══ Document text ══

Prevention First policy disappointment
In an article subtitled The pro-life case for contraception Will Saletan of Slate.com discusses the first (as far as I know) attempt to implement Prevention-First legislation. And the results are... mixed. Ok, disappointing.
The issue that never changes is finally changing.
If you're one of the millions of Americans who don't like abortion but also don't like the idea of banning it, good news is on the way. In the last three weeks, two bills have been filed in the House of Representatives. Without banning a single procedure, they aim to significantly lower the rate of abortions performed in this country. Voluntary reduction, not criminalization or moral silence, is the new approach.
How do you stop abortions without restricting them? One way is to persuade women to complete their pregnancies instead of terminating them. The other is to prevent unintended pregnancies in the first place. And there's the rub--or, in this case, the rubber. The two House bills used to be one proposal, backed by an alliance of pro-life lawmakers and organizations. The alliance split because one faction wanted to fund contraception and the other didn't.
Amanda Marcotte of Pandagon is less surprised that it hasn't turned out so well.
anti-choicers are actually interested in protecting "life" more than limiting women's choices. (Via.) However, he's straining so hard on this latest column that I can't help but think he's going to break a blood vessel. The issue this time out is the 95-10 solution that's being promoted as a "compromise" between anti- and pro-choicers--the idea behind the bill is that by identifying the reasons women get abortions and working to take away those reasons, then the abortion rate should reduce. Pro-choicers get a slew of things they want, like financial help for single mothers and better contraceptive access and anti-choicers get to see fewer abortions.
Now this bill is the perfect wedge issue, of course, because it drives a wedge between the people who actually do want to see abortions reduced and the "pro-lifers", who are primarily about hating Teh Sex. It was predicted that the anti-choicers would balk at this bill because they are all about preventing people from having safe sex. It was patently obvious that anti-choicers would oppose effective measures to lower the abortion rate because those measures would have to deal maturely with the fact that people fuck, which makes it all the funnier that Saletan is acting surprised here.
I read Saletan's piece with different-colored glasses than Marcotte -- for instance if she sees him straining for a silver lining I see him despairing that there is none. But I totally back her, and Saletan's, interpretation that we gave them a chance to reduce abortion the right way -- by preventing unplanned, unwanted pregnancies to make abortion unnecessary before the fact, and by promising enough material support during and after pregnancy to make abortion a genuine choice rather than an economic necessity -- and they failed.
If they were genuinely "pro-life..." even if they'd merely been genuinely "anti-abortion..." they'd have been on that like gravy on turkey stuffing. They weren't. As Marcotte says they're not pro-choice, they just hate Teh Sex. And while they don't perceive themselves as Women's-Wrongs activists (I'm confident they all imagine themselves as helping out "the little ladies") they're Wrong to the core.
I'm particularly disappointed that this isn't being turned into a wedge issue. I've posted over and over about the contraception-first strategy because I passionately share the desire to alienate the vast majority of people who are merely squeamish about abortion but who'd no sooner give up contraception than cell phones from the pedestal pushers and contraception-leads-to-sex haters.

═══
══ Extracted entries ══

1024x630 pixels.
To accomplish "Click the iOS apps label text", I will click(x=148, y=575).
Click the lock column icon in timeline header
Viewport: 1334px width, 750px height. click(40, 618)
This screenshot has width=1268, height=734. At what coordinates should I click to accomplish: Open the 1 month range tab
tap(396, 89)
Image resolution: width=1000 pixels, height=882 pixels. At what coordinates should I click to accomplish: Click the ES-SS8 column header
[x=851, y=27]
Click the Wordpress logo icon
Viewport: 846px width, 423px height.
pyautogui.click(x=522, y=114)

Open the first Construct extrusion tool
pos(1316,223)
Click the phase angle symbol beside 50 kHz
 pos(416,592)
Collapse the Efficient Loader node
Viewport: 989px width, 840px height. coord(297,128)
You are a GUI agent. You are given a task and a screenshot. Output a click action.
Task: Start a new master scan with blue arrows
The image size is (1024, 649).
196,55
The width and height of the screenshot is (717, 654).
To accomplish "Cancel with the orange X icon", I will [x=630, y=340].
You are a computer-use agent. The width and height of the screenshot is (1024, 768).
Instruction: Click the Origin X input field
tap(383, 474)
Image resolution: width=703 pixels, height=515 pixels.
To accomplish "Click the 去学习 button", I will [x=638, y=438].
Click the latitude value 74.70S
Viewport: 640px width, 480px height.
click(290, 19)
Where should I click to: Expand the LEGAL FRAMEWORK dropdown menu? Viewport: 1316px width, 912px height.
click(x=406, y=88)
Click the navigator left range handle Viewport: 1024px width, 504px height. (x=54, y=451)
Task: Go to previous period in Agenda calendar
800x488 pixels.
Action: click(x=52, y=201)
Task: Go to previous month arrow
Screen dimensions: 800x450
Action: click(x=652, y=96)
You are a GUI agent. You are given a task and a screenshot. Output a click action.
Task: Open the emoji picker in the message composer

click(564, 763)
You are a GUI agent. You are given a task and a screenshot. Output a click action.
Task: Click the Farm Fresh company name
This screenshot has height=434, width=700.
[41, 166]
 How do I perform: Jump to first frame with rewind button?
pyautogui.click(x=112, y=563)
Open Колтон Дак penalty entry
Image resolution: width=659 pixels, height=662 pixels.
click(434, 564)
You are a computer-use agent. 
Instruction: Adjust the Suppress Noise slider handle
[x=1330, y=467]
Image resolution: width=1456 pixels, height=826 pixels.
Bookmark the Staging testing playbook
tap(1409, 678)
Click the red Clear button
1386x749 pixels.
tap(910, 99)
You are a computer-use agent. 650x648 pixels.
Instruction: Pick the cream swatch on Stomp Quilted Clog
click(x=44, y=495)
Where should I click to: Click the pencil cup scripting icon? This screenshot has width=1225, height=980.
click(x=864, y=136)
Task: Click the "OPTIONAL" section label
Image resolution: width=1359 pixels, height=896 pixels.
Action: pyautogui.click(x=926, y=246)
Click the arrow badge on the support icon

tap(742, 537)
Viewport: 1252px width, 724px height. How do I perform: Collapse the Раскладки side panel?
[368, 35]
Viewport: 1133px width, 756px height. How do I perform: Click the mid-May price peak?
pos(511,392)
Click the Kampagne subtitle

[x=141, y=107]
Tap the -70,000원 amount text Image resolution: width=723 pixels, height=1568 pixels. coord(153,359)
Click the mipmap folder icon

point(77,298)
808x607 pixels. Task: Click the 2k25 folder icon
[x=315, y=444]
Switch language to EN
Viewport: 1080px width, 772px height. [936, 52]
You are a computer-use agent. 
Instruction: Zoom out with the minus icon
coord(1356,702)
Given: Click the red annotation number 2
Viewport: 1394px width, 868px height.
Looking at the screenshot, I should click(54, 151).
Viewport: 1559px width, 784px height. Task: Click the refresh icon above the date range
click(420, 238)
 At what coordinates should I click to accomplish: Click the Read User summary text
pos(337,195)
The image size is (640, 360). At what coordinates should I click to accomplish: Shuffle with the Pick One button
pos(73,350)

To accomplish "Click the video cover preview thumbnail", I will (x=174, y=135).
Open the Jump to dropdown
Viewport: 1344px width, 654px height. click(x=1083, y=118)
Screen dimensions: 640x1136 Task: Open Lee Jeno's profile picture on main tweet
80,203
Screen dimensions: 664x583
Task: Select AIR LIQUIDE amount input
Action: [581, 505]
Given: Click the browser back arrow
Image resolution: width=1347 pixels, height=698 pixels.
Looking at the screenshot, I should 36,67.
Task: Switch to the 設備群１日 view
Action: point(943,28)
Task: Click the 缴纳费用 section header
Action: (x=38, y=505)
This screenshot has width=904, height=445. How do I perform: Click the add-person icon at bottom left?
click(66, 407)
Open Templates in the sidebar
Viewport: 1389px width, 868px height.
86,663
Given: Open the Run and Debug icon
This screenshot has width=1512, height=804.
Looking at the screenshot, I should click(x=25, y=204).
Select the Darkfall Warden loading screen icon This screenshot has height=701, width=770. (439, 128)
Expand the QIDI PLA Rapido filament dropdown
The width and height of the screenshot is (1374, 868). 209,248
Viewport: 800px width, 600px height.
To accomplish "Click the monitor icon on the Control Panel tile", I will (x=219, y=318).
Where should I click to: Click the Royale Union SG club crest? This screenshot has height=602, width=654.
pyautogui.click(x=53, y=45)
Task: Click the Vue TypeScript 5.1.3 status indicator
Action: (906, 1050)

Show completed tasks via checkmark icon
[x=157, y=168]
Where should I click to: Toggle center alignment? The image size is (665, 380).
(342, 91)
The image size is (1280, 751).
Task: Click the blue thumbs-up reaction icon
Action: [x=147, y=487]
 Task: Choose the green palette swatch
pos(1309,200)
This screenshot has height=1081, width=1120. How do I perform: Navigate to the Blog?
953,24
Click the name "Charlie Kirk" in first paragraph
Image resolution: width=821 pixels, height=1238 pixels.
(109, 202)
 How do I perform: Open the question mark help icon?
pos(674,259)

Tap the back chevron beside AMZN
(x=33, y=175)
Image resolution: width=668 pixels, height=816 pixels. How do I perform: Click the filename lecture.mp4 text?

═══

What to work on:
• 1. In the blog post on the Prevention First policy, why did the alliance behind the two House bills split?
• 2. Extend the blog post on the Prevention First policy past its final paragraph.

Results in order:
• 1. One faction wanted to fund contraception and the other didn't.

• 2.
Plus, of course, I actually *agree* with prevention first and have since before Roe made it so our peer group didn't have to smuggle our friends and loved ones off to Washington D.C. or New York City when they needed an abortion.
Anyway, I still believe it's sound social policy and good political strategy to pursue. Not to mention critical in the face of a Roberts/Scalia/Alito et. al. I hope they don't give up.
P.S. I probably don't need to say this but my support for prevention-first policies in no way alters my unwavering support for choice.



Had not heard of these laws, but think a good idea. To some people hormonal type birth control is considered an abortion; so were are back to the condom, which as you know are satan's party balloons.
I thought "Teh" was a typo until I saw it twice. Had to look it up. In describing how its use came about, I thought was this the same word we use to use when we wanted emphasis. That is if it is pronounce tah instead of tuh. Its funny how words get reinvented. Just nit picking.
[Yeah, I think "Teh" started out as a typo but the way I understand it people make it so often that some young genius gave it it's own new meaning. (I always pronounce it so it rhymes with "heh." Anyway, Amanda Marcotte's appropriated it nicely to mean scary-to-patriarchs. :-) Thanks, Five. --fl]
Welcome back
[Thank you, Astra! It's good to be back. (Let's see if the new fixes hold.) --fl]
Figleaf,
your last sentence said it all. Perfectly.
Please come visit me at Make My Cop Come. I think you might like my erotic stories...
I've got you on my links, and would be thrilled if you added me to yours ! You've got a great blog, and I enjoy reading it !
Sincerely,
Anne Elizabeth
http://www.MakeMyCopCome.blogspot.com
[Thanks, Anne Elizabeth. --fl]
*Ouch*
I think I felt my heart crumble a little - how can there be so many anti-sexers and especially so many anti-safe-sexers out there!?
This bill sounds like a beautiful solution - not taking away choice AND taking a prevention first stance!
[You said a mouthful, Shay! "not taking away choice AND taking a prevention-first stance." It's just *not* that radical. Thanks! --fl]
Figleaf:
Over the past few weeks you have written some exceptional posts and generated thoughtful discussions about topics and recent events that are rather sobering. I think that you and your readers need a change of pace. Hope you will bring comfort to the weary Body Politic with some erotic poetry and photos for HNT.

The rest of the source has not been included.